Regarding the proposed burial sites the editorial states: "... it seems reasonable to allow further tests in which small amounts of carefully packaged radioactive waste would be placed in these repositories." It sounds reasonable, but it isn't. The Yucca Mountain region in Nevada, which our government wants so badly to use as a nuclear-waste dump, rightfully belongs to the Shoshone people. They were forced off their homeland, even jailed for resisting their removal, so that we could blow up atomic bombs and dump nuclear waste on the land. These actions are outrageous, and by failing to condemn them we are allowing them to continue. Let's stop trying to be "reasonable" with immoral actions, and let's expose them for what they are. Joel Pierce, Monarch Beach, Calif. While the editorial on nuclear waste is most timely,much more needs to be said.
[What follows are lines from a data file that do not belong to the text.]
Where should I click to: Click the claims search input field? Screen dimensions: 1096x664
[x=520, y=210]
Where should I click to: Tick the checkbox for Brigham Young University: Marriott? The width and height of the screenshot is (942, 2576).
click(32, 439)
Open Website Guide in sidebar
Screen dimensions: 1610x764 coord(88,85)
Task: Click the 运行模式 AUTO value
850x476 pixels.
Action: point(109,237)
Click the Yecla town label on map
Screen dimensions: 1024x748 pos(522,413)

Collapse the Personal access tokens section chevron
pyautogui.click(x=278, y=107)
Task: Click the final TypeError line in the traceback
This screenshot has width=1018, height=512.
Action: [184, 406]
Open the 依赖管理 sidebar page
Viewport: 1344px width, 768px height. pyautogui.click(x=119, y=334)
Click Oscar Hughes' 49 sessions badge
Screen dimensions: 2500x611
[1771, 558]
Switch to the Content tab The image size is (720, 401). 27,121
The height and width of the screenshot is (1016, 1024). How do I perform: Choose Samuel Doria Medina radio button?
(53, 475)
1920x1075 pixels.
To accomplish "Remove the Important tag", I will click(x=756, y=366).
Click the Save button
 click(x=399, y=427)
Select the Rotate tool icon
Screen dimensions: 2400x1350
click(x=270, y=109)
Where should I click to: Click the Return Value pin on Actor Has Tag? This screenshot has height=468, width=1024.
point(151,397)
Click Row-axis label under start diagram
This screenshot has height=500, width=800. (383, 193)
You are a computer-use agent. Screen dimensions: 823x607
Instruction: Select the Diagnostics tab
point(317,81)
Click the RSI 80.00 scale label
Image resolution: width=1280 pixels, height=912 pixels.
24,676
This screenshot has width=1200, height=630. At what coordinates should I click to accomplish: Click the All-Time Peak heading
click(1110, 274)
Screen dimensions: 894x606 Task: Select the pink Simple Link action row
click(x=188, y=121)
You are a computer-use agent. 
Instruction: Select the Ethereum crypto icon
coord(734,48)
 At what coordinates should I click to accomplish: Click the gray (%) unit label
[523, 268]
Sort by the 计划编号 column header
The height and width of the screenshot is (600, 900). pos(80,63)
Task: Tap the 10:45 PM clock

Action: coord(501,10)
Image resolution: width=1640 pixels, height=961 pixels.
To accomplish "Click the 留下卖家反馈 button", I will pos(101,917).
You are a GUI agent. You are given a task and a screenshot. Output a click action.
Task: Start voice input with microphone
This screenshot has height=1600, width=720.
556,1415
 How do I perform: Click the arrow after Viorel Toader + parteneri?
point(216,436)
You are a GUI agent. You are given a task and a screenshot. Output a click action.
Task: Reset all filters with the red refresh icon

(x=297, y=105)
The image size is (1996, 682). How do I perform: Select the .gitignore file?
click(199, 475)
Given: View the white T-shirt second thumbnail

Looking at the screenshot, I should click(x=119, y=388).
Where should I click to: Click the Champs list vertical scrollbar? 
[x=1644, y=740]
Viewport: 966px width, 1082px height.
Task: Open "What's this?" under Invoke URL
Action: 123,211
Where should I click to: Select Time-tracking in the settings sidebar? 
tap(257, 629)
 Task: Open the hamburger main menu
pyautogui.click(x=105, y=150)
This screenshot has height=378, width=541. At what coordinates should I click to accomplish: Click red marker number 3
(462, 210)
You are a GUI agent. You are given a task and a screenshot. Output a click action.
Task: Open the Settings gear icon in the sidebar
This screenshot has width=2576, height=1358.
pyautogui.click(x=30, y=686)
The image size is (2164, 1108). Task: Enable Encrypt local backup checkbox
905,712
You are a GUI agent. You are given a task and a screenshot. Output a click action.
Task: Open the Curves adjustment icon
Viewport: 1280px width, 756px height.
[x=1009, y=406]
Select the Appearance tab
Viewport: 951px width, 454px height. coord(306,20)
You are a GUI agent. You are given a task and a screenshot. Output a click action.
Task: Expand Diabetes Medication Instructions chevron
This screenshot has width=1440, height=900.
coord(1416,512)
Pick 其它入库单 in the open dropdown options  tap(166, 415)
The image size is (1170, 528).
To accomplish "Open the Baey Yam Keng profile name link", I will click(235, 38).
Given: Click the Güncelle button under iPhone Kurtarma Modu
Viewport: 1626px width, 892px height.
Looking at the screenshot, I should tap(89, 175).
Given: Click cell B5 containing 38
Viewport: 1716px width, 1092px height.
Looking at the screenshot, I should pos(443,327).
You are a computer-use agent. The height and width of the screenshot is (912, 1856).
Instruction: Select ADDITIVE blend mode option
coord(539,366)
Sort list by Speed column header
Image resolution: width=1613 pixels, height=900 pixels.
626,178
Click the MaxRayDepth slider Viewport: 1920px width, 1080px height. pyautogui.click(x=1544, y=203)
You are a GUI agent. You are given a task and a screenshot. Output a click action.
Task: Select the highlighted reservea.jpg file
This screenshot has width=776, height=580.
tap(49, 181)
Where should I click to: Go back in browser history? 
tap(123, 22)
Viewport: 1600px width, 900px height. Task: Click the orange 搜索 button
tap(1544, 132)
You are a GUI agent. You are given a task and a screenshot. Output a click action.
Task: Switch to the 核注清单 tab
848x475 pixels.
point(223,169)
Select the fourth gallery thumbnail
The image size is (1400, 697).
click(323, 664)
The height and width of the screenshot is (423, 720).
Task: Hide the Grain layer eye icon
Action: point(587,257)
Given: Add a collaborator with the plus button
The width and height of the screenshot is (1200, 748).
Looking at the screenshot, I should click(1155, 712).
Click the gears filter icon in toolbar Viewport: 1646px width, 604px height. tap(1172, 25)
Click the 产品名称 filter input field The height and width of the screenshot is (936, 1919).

Indeed the energy bill, as finalized, will not prompt sighs of relief among involved and informed people, as the editorial so well puts it. The measure is replete with costly concessions to such pressure groups as the environmental movement and is loaded with "pork" in the form of tax and other goodies to encourage production of alternative motor-vehicle fuels.
The editorial is accurate in observing that the radioactive-waste situation is perhaps the most pressing issue the energy bill addresses. Its history is one of political vacillation and timidity in the face of obstructionist tactics employed by environmentalists who are intent on keeping nuclear development halted by preventing the designation of any waste repository.
While the provision for simplified procedures for licensing nuclear reactors appears to be a favorable development, the virtually certain overall result of this legislative monstrosity will be greatly increased electricity costs to Americans and higher taxes levied to provide the "pork" to special-interest recipients. Earl Eigabroadt, Port Orchard, Wash.
I was a bit disgruntled after reading the Justice page article "Prison Education Rankles Critics," Oct. 13. I could have taken the route of gang activity and crime many of my classmates took out of high school in the Los Angeles County School District. Instead, I took the path to college. Now I have a $20,000 debt in student loans to pay for along with my degree. I tap into the same fund as prison inmates, federal Pell grants, to help finance my college education.
I receive just enough from this fund to cover the cost of my books, for which I am truly grateful. Yet why do those who commit crimes and go to prison receive the priceless gift of a fully financed, debt-free education? An education in order to obtain a high school diploma in our prisons is perfectly understandable; this is free to us all; but college level and graduate degrees? I think not; at least not on the tab of taxpayers. Amy Stacy, Durham, N.H.